Donald Trump atribuye las manchas visibles en su mano derecha a la dosis de aspirina que toma diariamente, superior a la recomendada por sus médicos, y niega haberse quedado dormido durante recientes eventos públicos.
“Ellos (los médicos) preferirían que tomara la dosis más baja (de aspirina). Llevo años tomando una dosis más fuerte (…) y eso causa hematomas”, explicó Trump en una entrevista con el Wall Street Journal publicada este jueves.
El presidente estadounidense, de 79 años, es el de mayor edad en ser elegido. “Se dice que la aspirina es buena para licuar la sangre y no quiero que sangre espesa irrigue mi corazón. Quiero una sangre fluida y bonita”, justificó sobre su consumo diario de 325 miligramos.
Una dosis baja generalmente corresponde a 81 miligramos, según la Mayo Clinic, un hospital citado por el Wall Street Journal.
El casi octogenario es visto regularmente con el dorso de su mano derecha maquillado o vendado para disimular moretones, atribuidos por la Casa Blanca a sus frecuentes apretones de manos y a su toma de aspirina como tratamiento cardiovascular rutinario. “Tengo maquillaje fácil de aplicar, toma diez segundos”, relató.
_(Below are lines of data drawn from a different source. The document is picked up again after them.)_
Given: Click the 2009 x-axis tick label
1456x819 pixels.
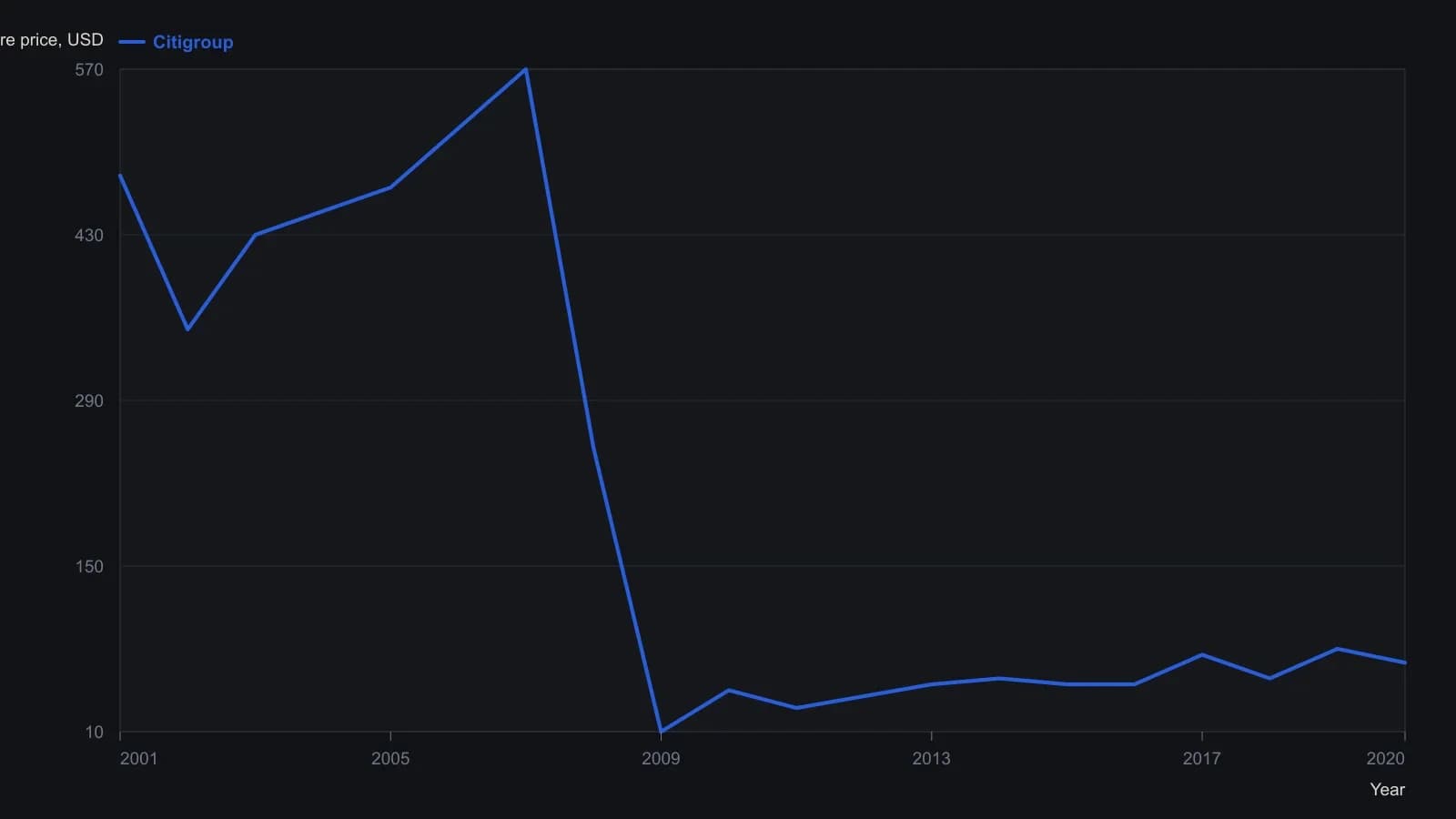Looking at the screenshot, I should coord(661,759).
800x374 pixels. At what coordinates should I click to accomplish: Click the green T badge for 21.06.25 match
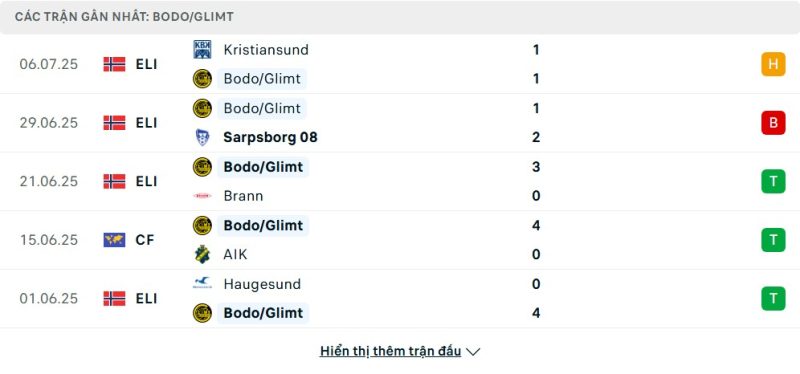(773, 181)
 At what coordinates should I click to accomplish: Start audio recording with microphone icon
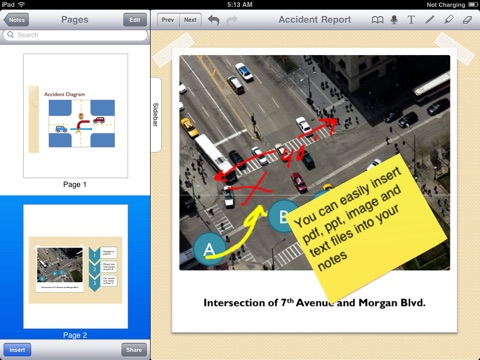coord(394,20)
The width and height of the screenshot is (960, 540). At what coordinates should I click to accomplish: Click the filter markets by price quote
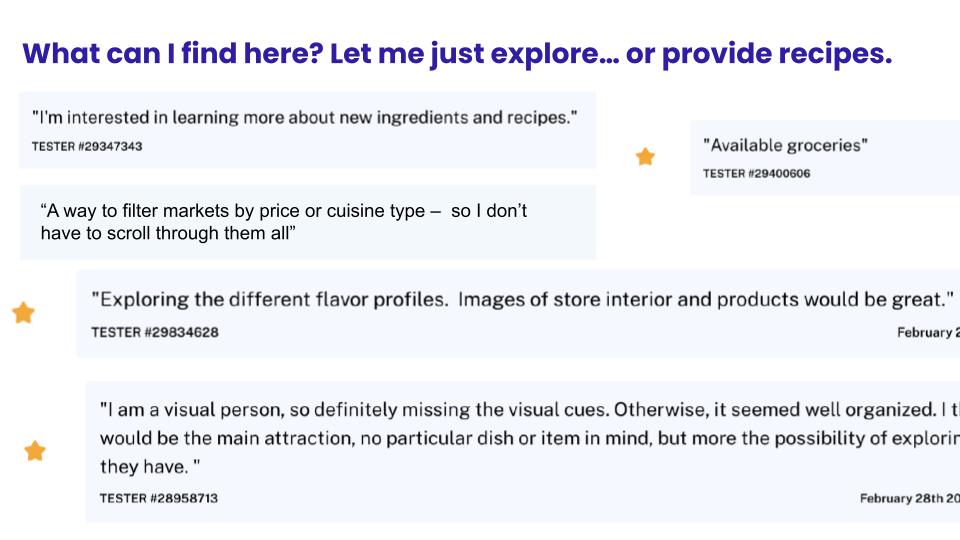283,222
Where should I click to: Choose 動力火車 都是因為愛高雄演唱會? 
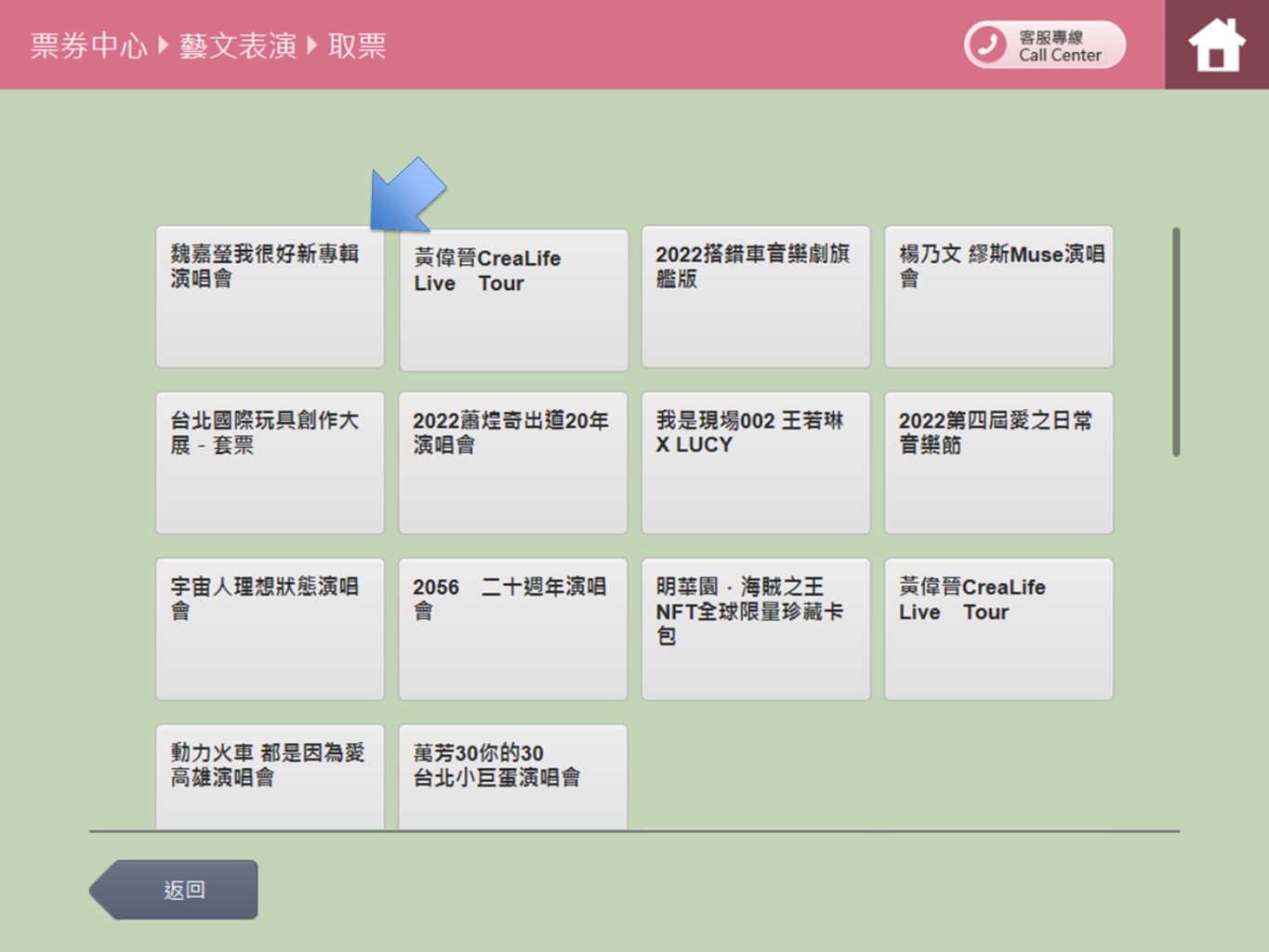tap(270, 775)
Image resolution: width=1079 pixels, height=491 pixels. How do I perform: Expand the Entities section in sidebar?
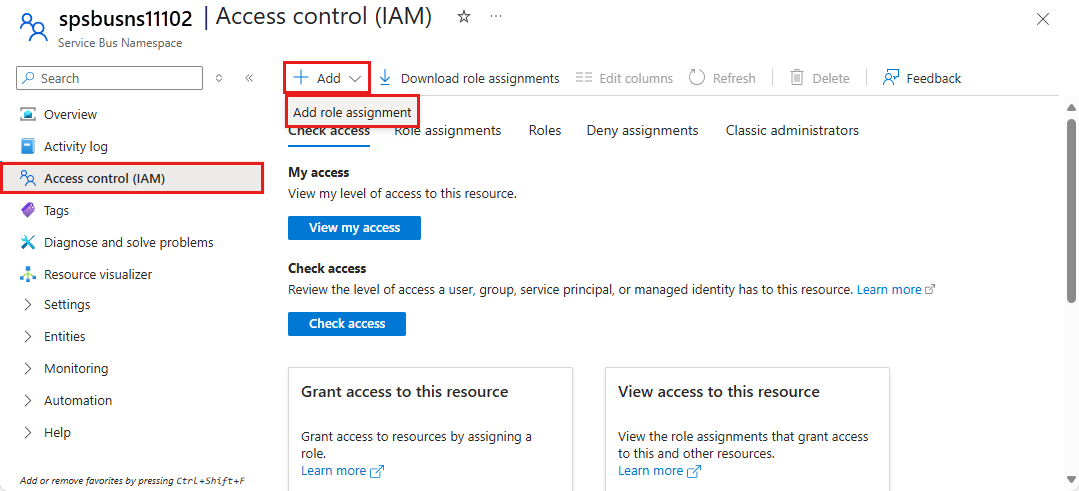click(x=64, y=336)
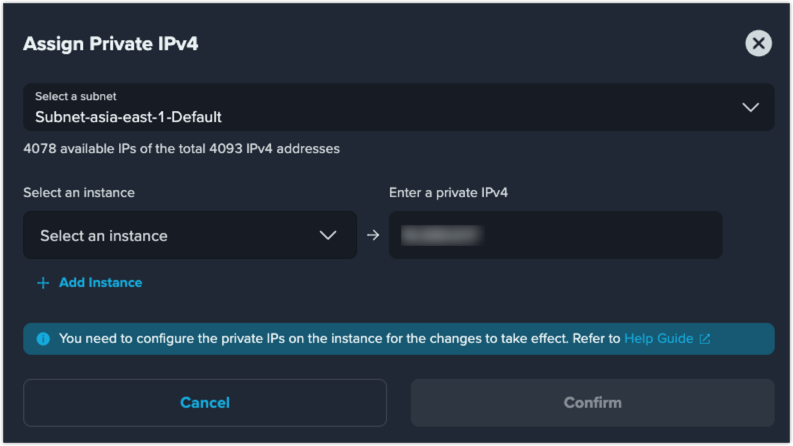
Task: Click the Confirm button
Action: pos(592,403)
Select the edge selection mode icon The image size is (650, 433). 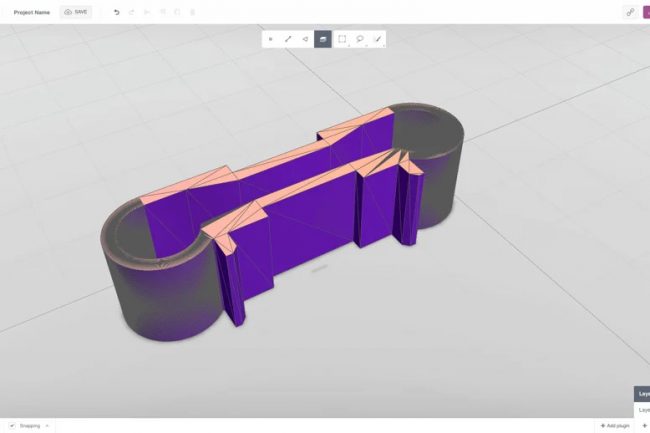click(288, 39)
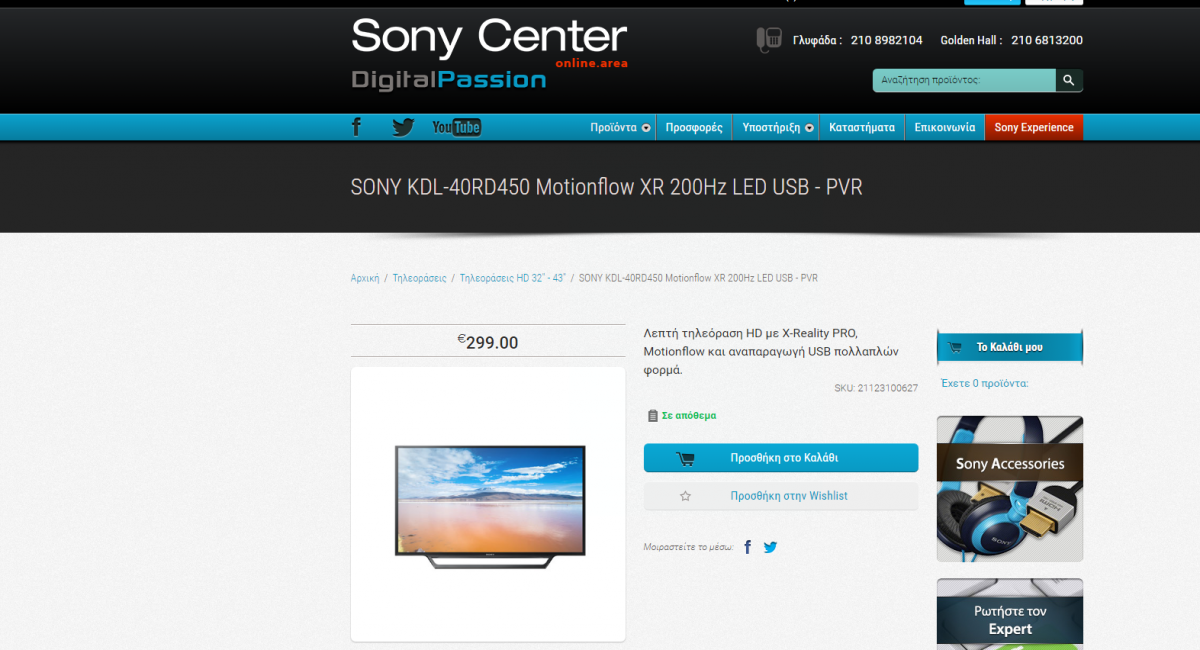This screenshot has height=650, width=1200.
Task: Open the Sony Experience tab
Action: click(1034, 127)
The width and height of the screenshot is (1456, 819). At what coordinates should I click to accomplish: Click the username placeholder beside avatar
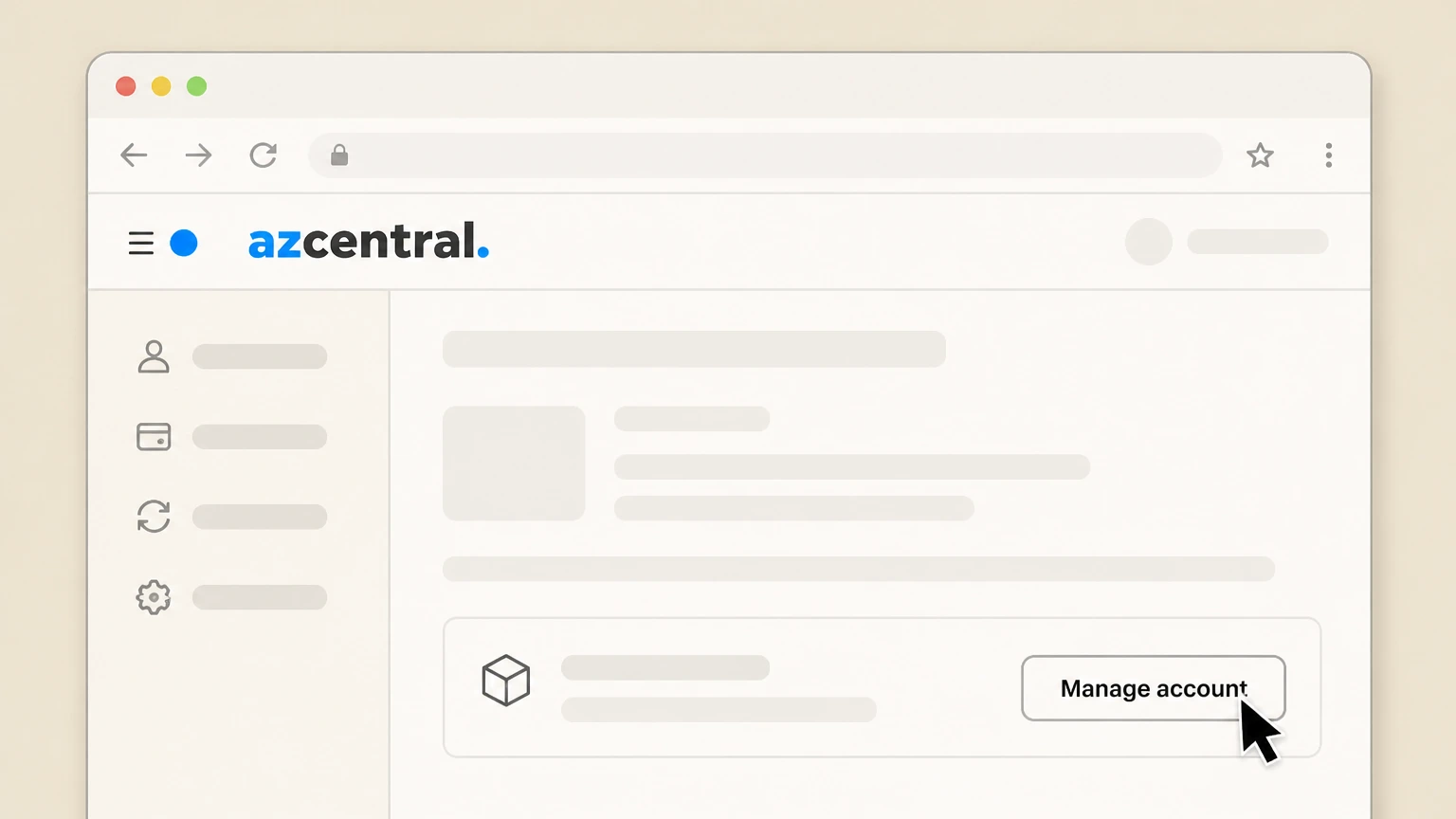click(1258, 242)
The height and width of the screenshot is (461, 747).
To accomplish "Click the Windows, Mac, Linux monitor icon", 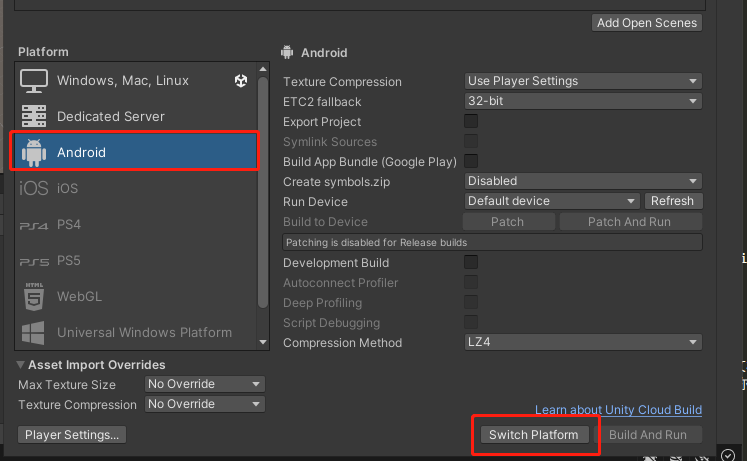I will (x=34, y=81).
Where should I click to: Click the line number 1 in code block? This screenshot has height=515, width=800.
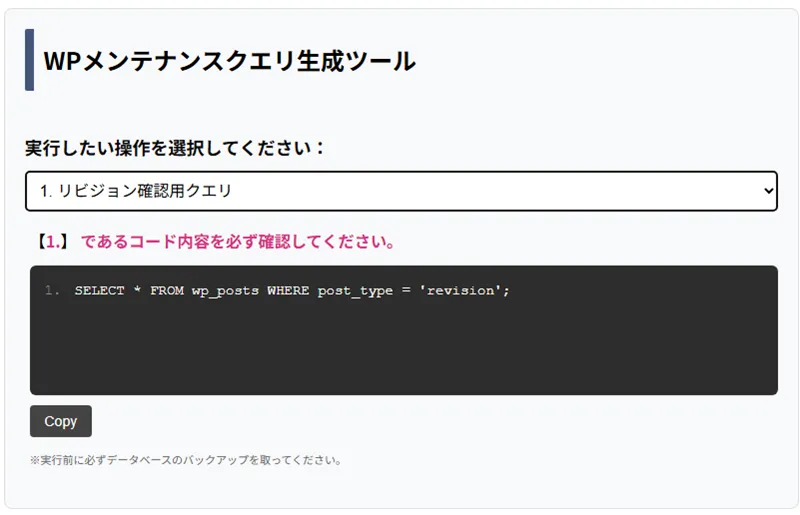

Contrario a sus declaraciones anteriores, Trump precisó haber pasado un escáner y no una resonancia magnética en octubre. Esta información fue confirmada por su médico, Sean Barbabella, en un comunicado al periódico estadounidense, explicando que el objetivo era “descartar definitivamente cualquier problema cardiovascular” y que el examen no había mostrado ninguna anomalía.
El republicano también asegura no haberse quedado dormido durante varios eventos públicos, después de haber sido visto con dificultades para mantener los ojos abiertos, especialmente durante una reunión de gabinete en diciembre. “Solo estoy cerrando los ojos. Eso me relaja mucho”, se defendió, frustrado porque su salud sea examinada en el más mínimo detalle. “A veces me toman fotos mientras parpadeo y capturan el momento en que parpadeo”, añadió.
Tras un diagnóstico de insuficiencia venosa crónica comunicado en julio, el multimillonario explicó haber usado brevemente medias de compresión, pero haber renunciado a ellas porque “no le gustaban”.
En abril, su informe médico indicaba que tomaba medicamentos para el colesterol.
Donald Trump, que no ha cesado durante la campaña presidencial de atacar a su rival demócrata Joe Biden, presentado como senil, se jacta regularmente de obtener excelentes resultados en los exámenes cognitivos.